From the listing below, gather each line that contains the string "info". Uppercase and lowercase letters count as different.

— Begin —

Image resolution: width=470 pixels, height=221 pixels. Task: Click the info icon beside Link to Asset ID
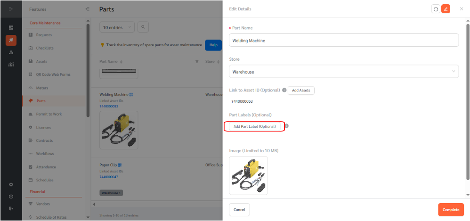(x=284, y=90)
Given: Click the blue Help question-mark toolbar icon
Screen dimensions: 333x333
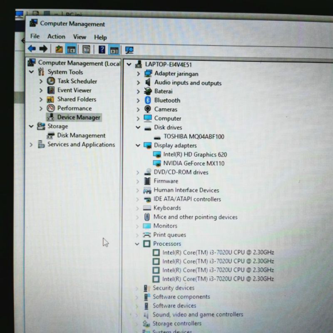Looking at the screenshot, I should [102, 50].
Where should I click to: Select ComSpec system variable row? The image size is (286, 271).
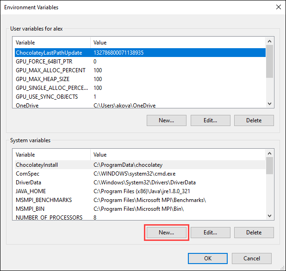click(x=27, y=174)
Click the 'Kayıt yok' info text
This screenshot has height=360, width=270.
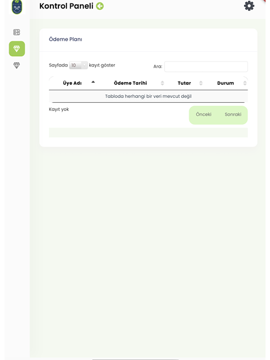(x=59, y=109)
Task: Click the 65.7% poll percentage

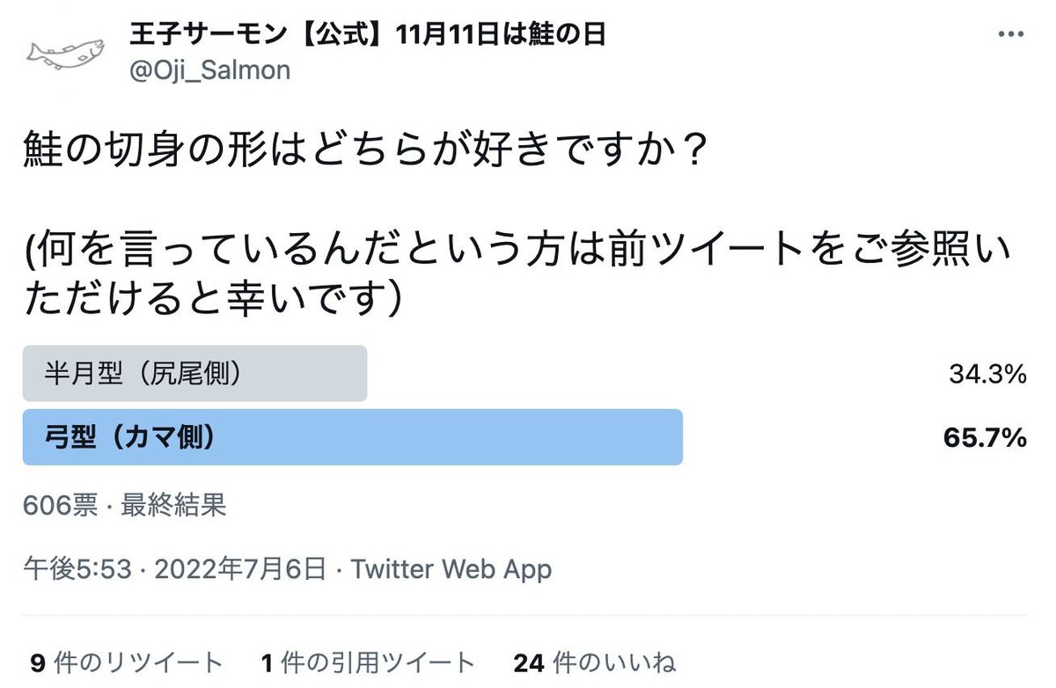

— End —

— Result of the exercise —
Image resolution: width=470 pixels, height=221 pixels. Task: Click the info icon beside Link to Asset ID
Click the 'Kayıt yok' info text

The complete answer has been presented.